God, I hope I feel that way with someone else some day.

Oh, and Universe? While I'm at it, could you throw Bryce my way again? And let him be as into me as I am into him? Or make me realize the next time I see him that he isn't so great? That'd be super; thanks!

O.K., late evening rambling completed. Suena con los angelitos, queridos.
I recently went back and re-read everything I've posted thus far on this blog. I was prompted to do so by the simple occurrence of something that I hadn't planned for: letting someone I know that I was the author of this site.

As clumsily put as that last sentence was -- and I assure you, there are plenty more even clumsier ones to follow -- the bottom line is that I told someone that I know in my "real" life about this blog, and that I was the one who wrote this blog, effectively eliminating any pretense of anonymity that I may have wished to retain. I did this 'cause my friend let me in on her own personal blog, and I figured that fair is fair.

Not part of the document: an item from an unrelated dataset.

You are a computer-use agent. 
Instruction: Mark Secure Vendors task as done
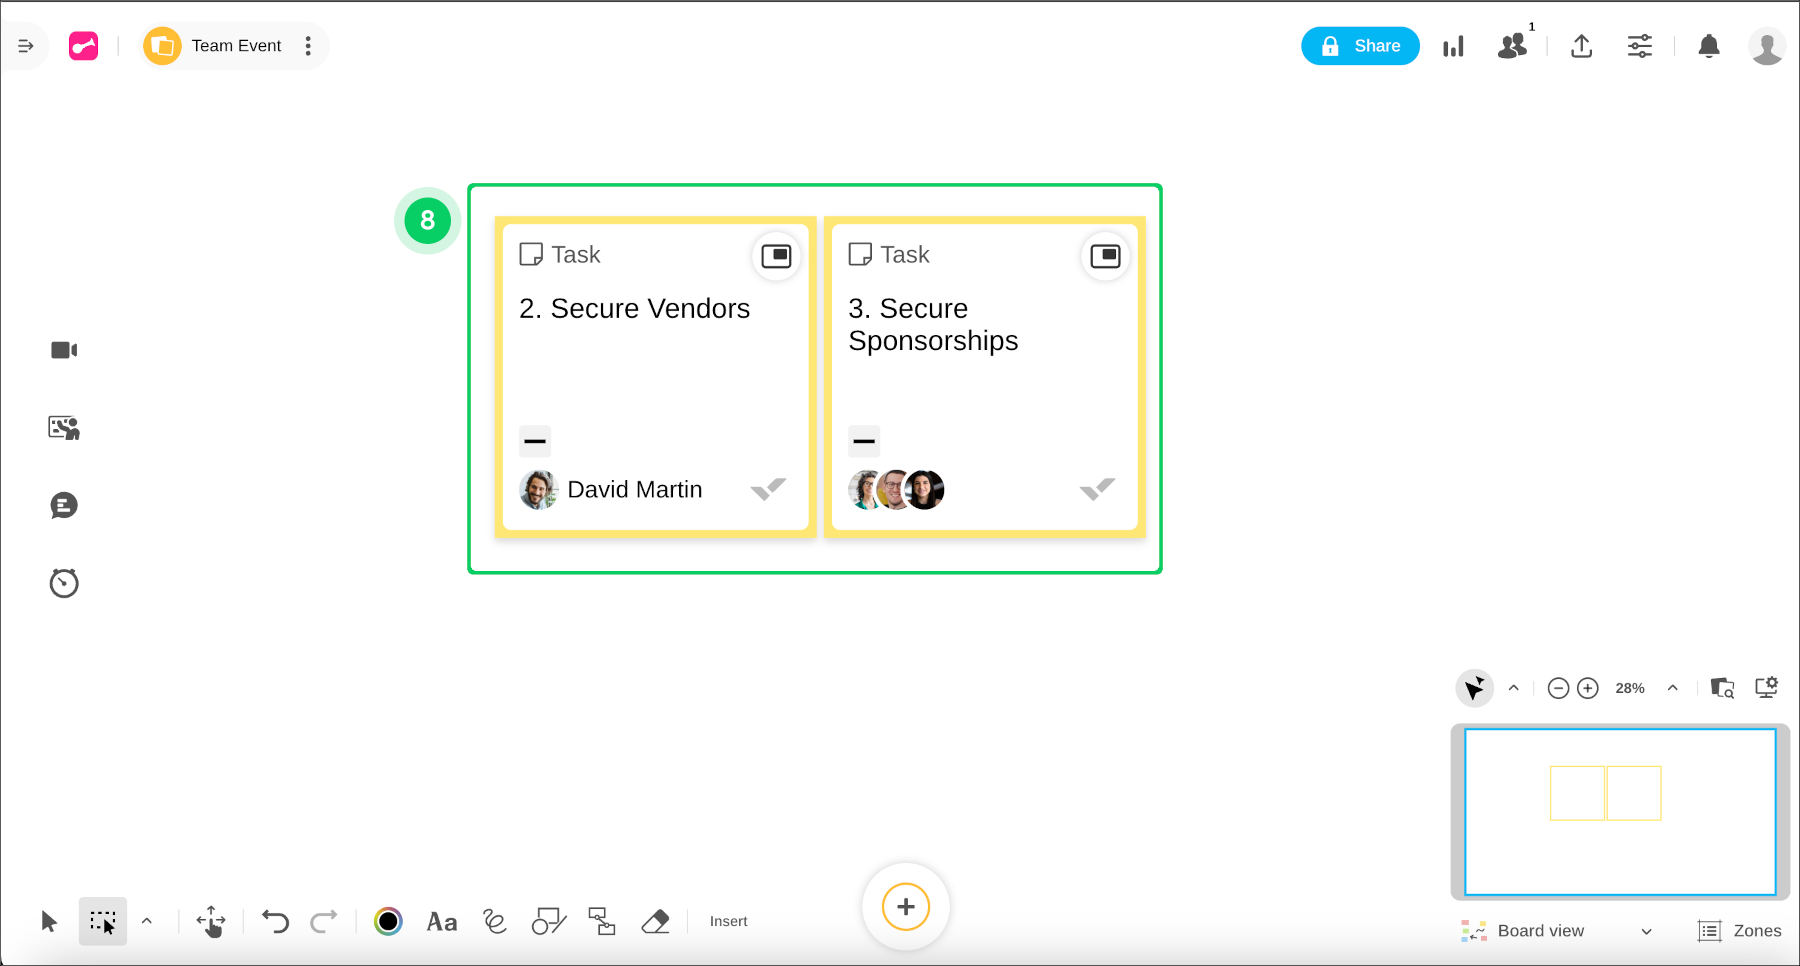point(768,489)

I don't regret the decision, not altogether. I worry now that I won't be as open and honest 'cause someone I know may or may not read what I write here. Do I have to begin to be grammatically correct, or coherent? Must I have a clear train of thought when I write? Do I have to go back and edit and edit and edit?

*sigh*

So, here is my promise: I will do everything in my power to continue to write as though no one in the world knows who I am. I need that for myself, even if no one else is reading this. I have to believe somehow, in a odd and almost morbid fashion, that what I write and share here will move another human being, or at the very least amuse them.

That is my wish.

Anyway, I'm very, very hungry right now, and must eat immediately. More later, I hope.

Sunday, October 5, 2008

It's been so long since I've written anything honest anywhere, much less here on this ... what shall I call this space? It seems to be more important -- to me, my friends, only to me -- than a "blog," yet not vulnerable or risky enough to be a journal. Ah, but it is self-indulgent, nonetheless!

But I digress.

The point is, time has passed. And I have managed to be uncourageous, for the most part.

Recently, I've been getting mixed signals from a man who is fairly new to my life. He's actually not someone that I would normally bother myself with, as he is existing in a world of which I know very little, and for which I have no real affinity. It's a very movers-n-shakers kind of place, altho' he personally came out of the proverbial rat race some time ago. Still, he lives in a world of gourmet this and designer that.

It makes me uncomfortable.

And then there are the moments such as yesterday, where he comes up behind me, slides his arms around my waist, leans into my back, and nuzzles the hollow where my clavicle meets my throat. Feeling him there, wrapped into me so perfectly, I find myself melding to the shape he is holding. And then he speaks clearly, intimately into my left ear: "You knew it was me. You just let it happen. You knew it was me. I love you for that."

And in that moment, I cannot say anything at all, because either it is all a lie, and I will disappoint this man who is experiencing a perfect moment, or it is all true, and I cannot fathom how something so easy and natural could be real.

I am at a loss.

Sunday, March 9, 2008

I'm trying something new. One of these days I'll figure out what I wanna be when I grow up. One of these days I'll figure out that I'm grown up.